== Segment start ==
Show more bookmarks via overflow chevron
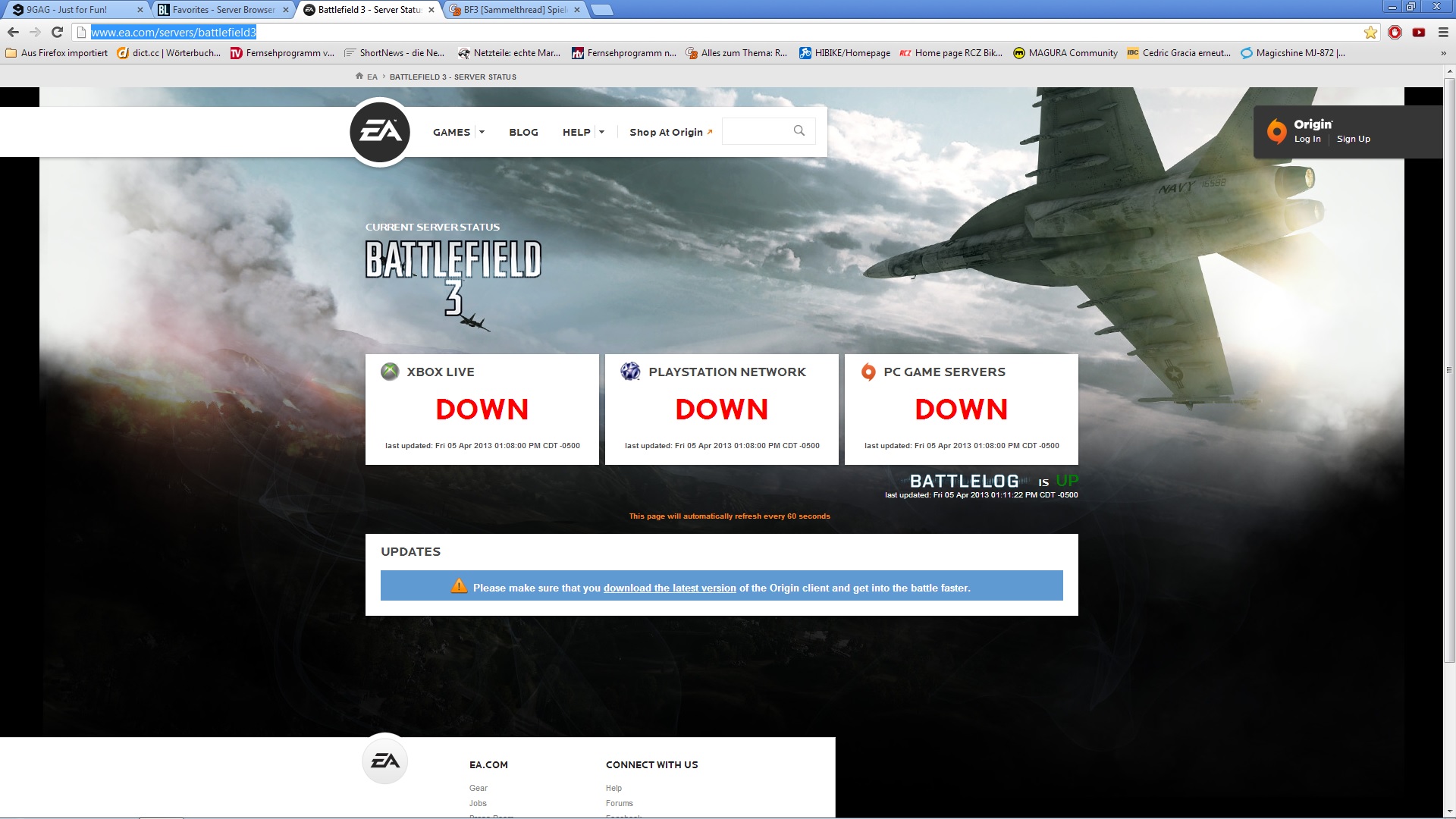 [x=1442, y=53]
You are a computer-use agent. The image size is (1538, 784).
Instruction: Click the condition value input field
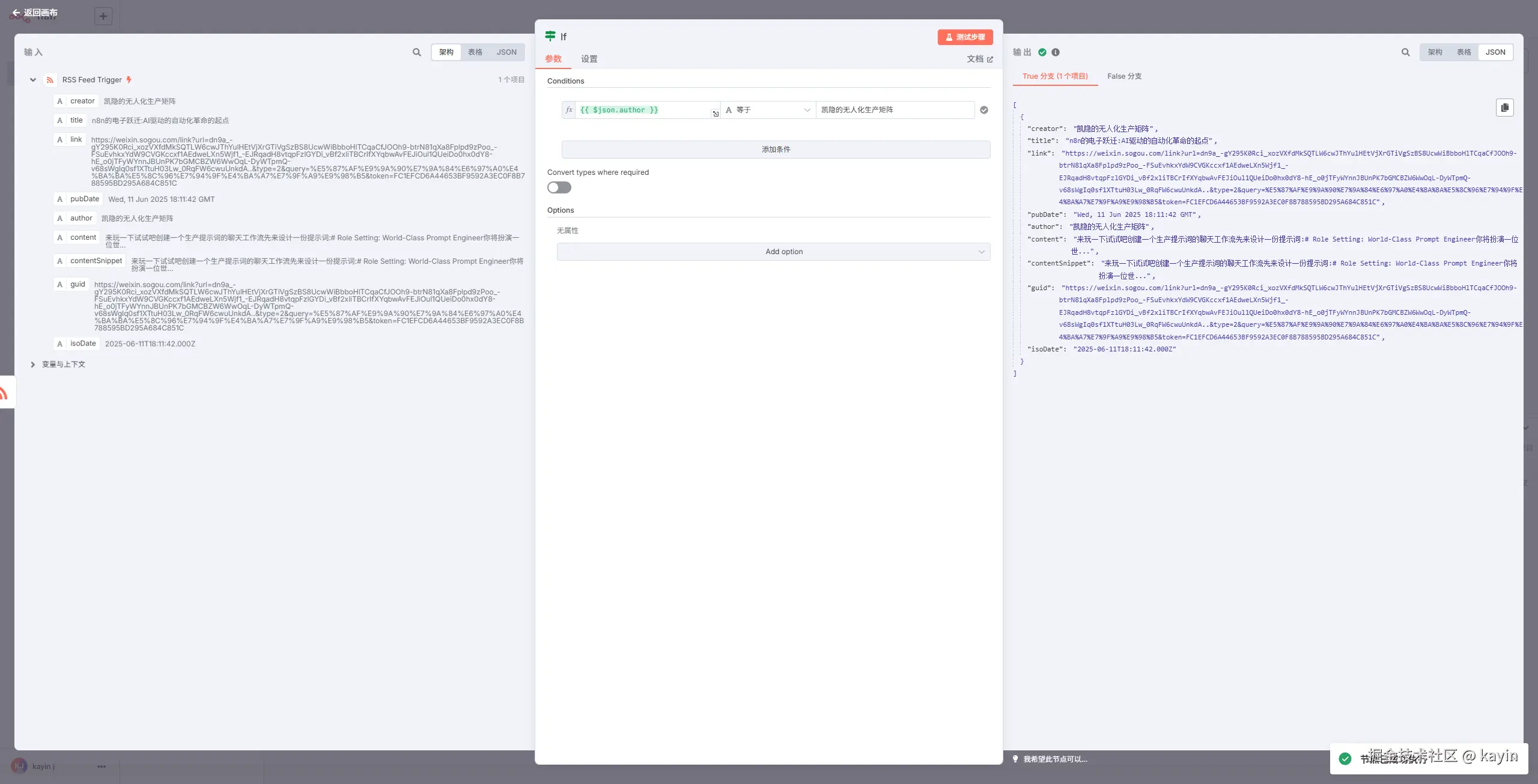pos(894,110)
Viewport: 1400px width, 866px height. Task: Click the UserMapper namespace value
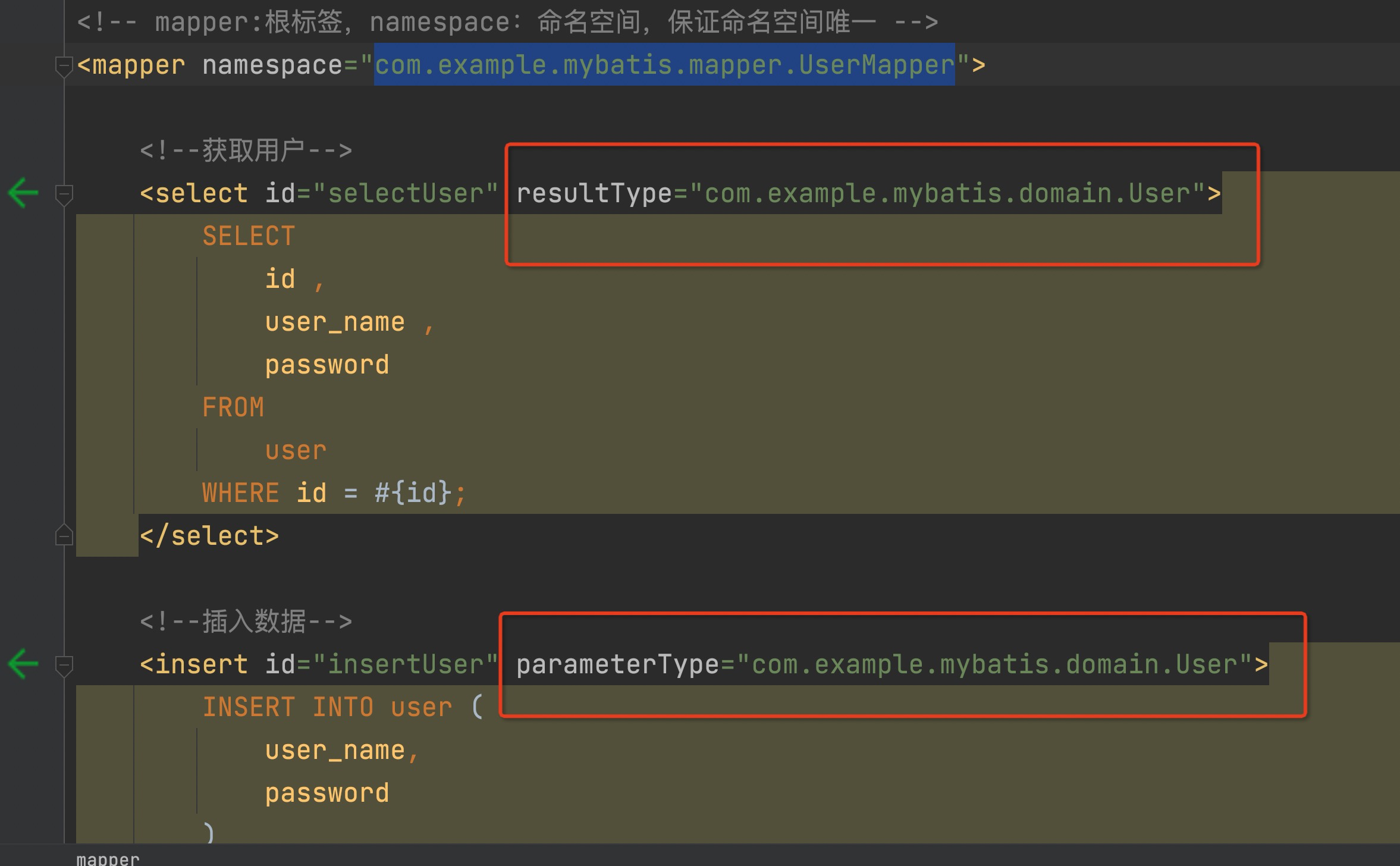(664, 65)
== Segment end ==
== The problem ==
The expected output is the lines from the line that contains "Viewport: 1400px width, 866px" through the last line of the material, reproduced exactly, with both ends present and pictures absent.

== Exercise output ==
Viewport: 1400px width, 866px height. Task: Click the UserMapper namespace value
(664, 65)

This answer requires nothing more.